The problem is this leads to a ‘we investigated ourselves and found no problems’ circumstance. Staff decide what is undue and there is little recourse for people who believe they are being stonewalled when trying to get information from the City.
Next, staff have a report regarding the 10-year capital fleet replacement plan which will accomplish two things. On one hand a $250K surplus identified from existing capital projects be returned to the various accounts affected – except for $169K which will be used to buy a new road grader.
One of the reasons roads have ruts this winter is because the grader the City currently has is out for repairs. It needs a new engine, tires, and fuel and electrical system repairs. It was scheduled to be replaced in 2031, but has $180K needed for repairs. The City was using 20 years as the useful life span of the grader, while industry standards are 15 years.

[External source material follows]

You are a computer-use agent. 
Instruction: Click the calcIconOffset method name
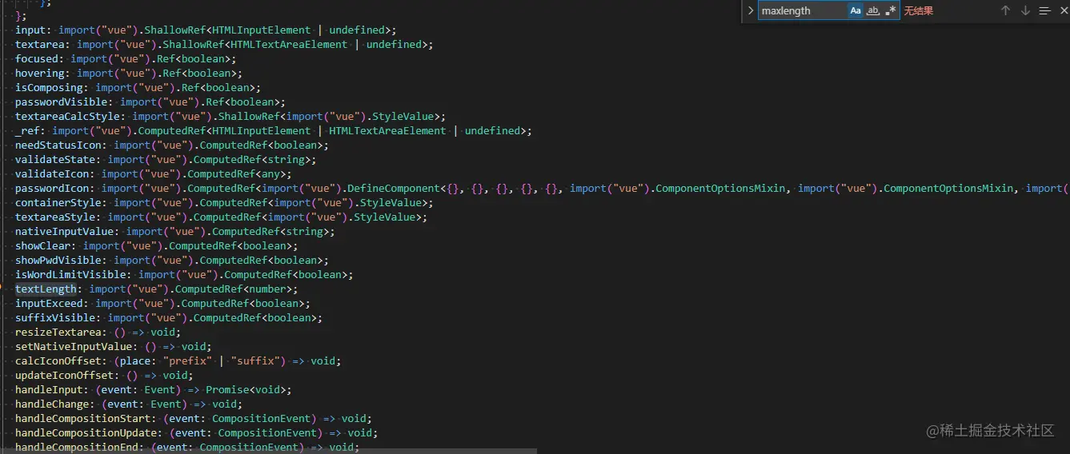[58, 360]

Rental and contracting the work options both run more than $180K. Staff say depending on short-term fixes until repairs are made is not reliable. One could note winter is happening all over and has no storm event schedule and extra equipment availability might be a problem. Even when repaired there is no guarantee more repairs won’t be needed in the next 5 years.
A new grader will cost $650K and staff say could be delivered by August this year. The balance of the purchase price would be realized by bumping snow plow purchase schedule over the next 5 years by one year in each case.
Motions
After council deals with the consent agenda and reports from the last meeting, which normally happen quickly, Councillor Tim Lauer is serving notice he will have a reconsideration motion at the next meeting, March 9, regarding the Seymour Conservatory Greenhouse in Couchiching Beach Park.
Council passed a consent agenda motion in February 2023 which changed the project to replace the greenhouse by reducing the scope of the project. At the last meeting The Sharing Place made a pitch to council to upgrade the replacement project in order to grow food and operate a school for people to learn how to grow their own food. Lauer also states this would reconsider the 2026 capital budget item related to this project.
There are no enquiry or other motions and something rarely seen – there are no by-laws other than the confirming by-law for Monday’s meeting.
Council meetings are open to the public or can be watched on the City’s Youtube channel.